• [ABOUT THIS TASK]: Quote word for word the lines starting at the line with "Instruction: Open the" and ending at the final line of the entries. Leave out any pictures.

• [RECORDS TO USE]:
/---

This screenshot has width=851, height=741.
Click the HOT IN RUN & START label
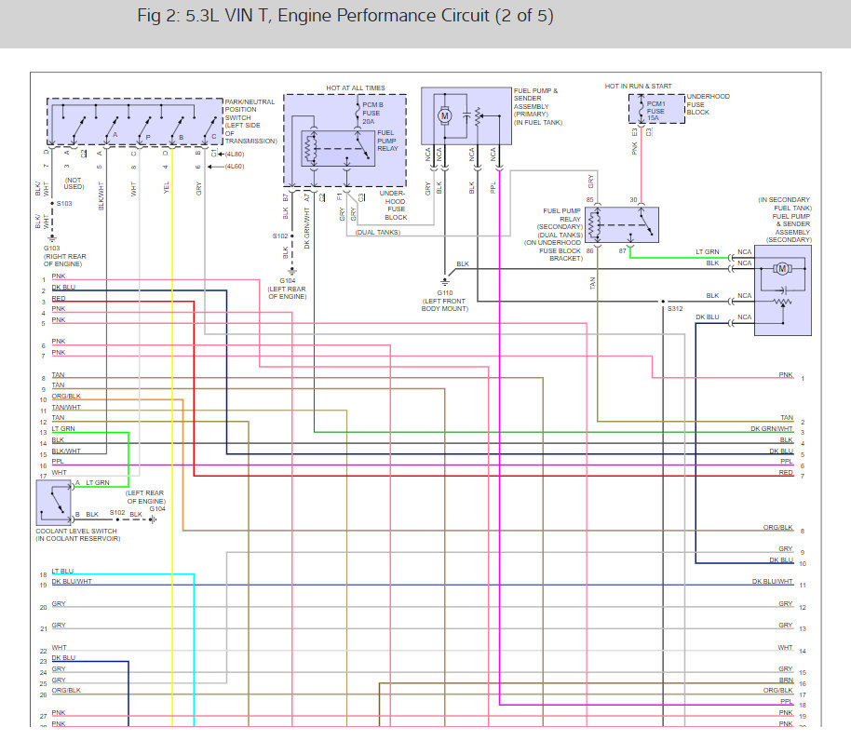tap(639, 87)
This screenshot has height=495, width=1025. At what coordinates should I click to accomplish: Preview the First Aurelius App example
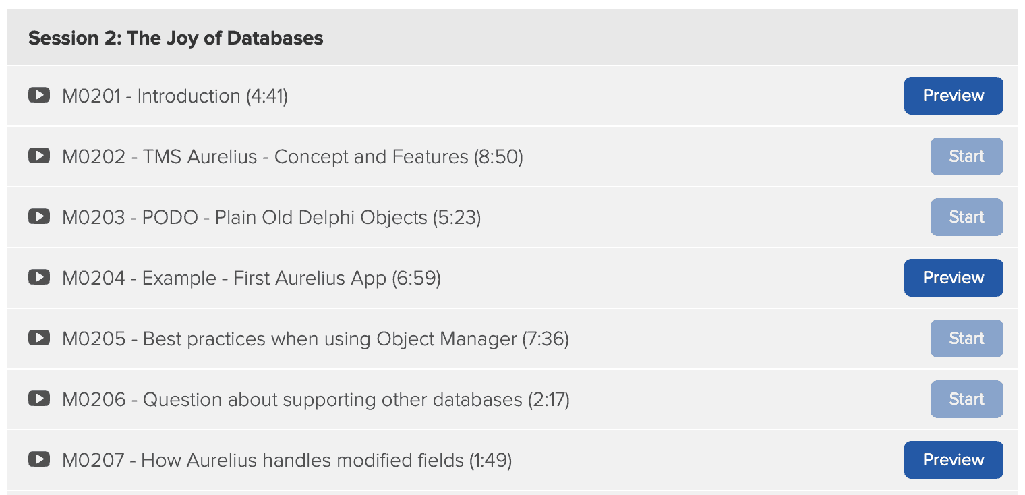pos(953,278)
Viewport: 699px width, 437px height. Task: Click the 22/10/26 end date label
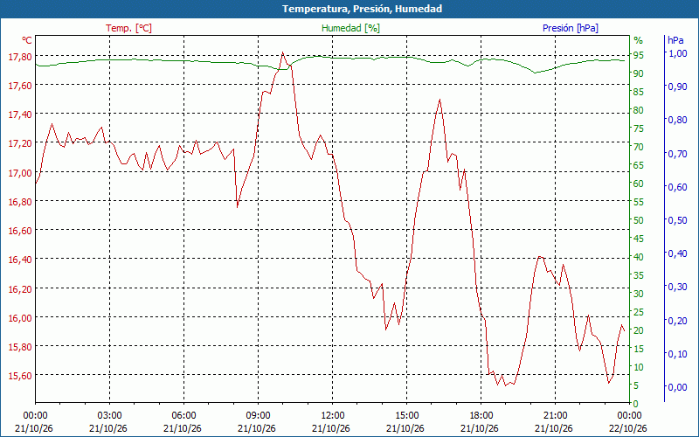point(627,429)
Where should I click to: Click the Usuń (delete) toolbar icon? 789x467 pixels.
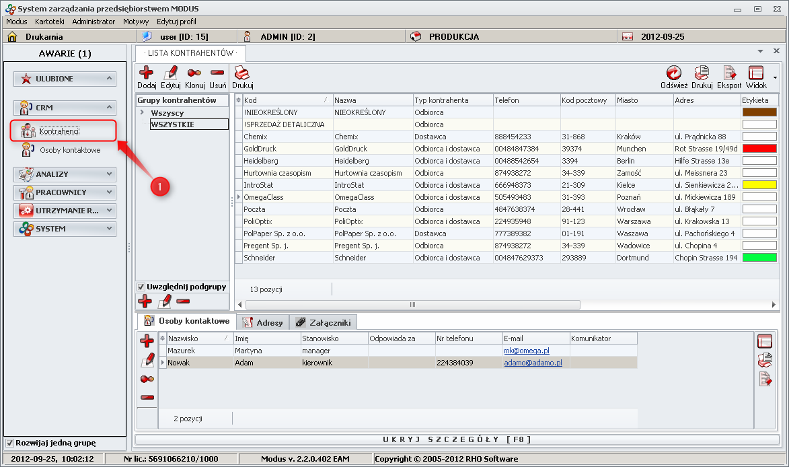(217, 73)
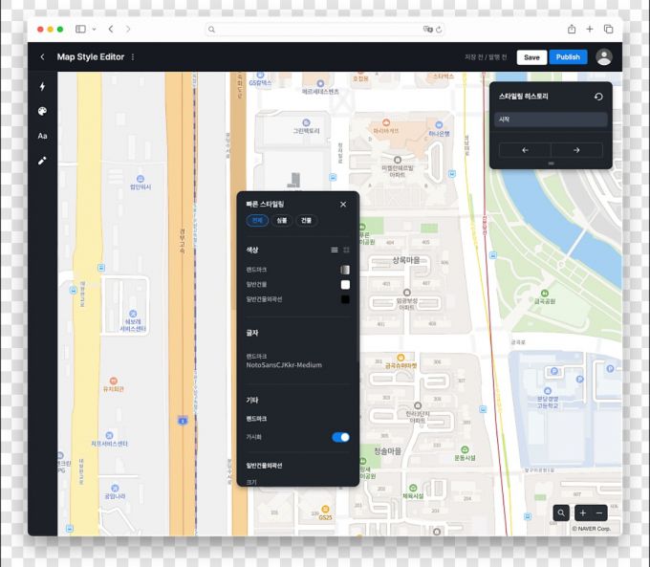Zoom out the map with minus button
The width and height of the screenshot is (650, 567).
click(x=599, y=513)
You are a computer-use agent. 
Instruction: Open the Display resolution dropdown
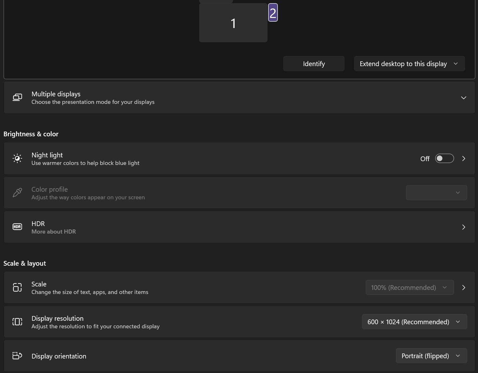pos(414,322)
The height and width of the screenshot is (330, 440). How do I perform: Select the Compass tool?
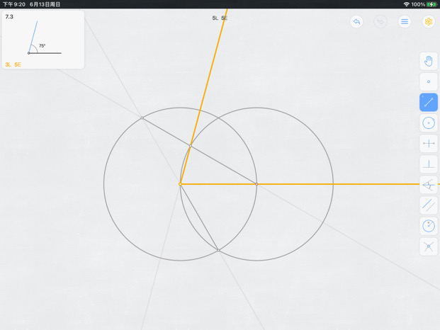(x=429, y=226)
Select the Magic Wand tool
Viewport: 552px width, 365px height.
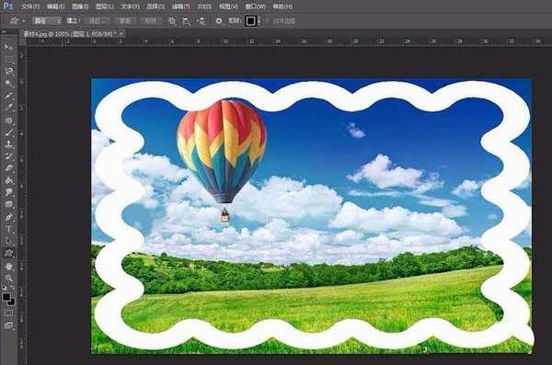(x=9, y=83)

\---

• [ANSWER TO THE EXERCISE]:
Instruction: Open the Display resolution dropdown
pos(414,322)
The height and width of the screenshot is (330, 440). How do I perform: Select the Compass tool?
(x=429, y=226)
Select the Magic Wand tool
Viewport: 552px width, 365px height.
(x=9, y=83)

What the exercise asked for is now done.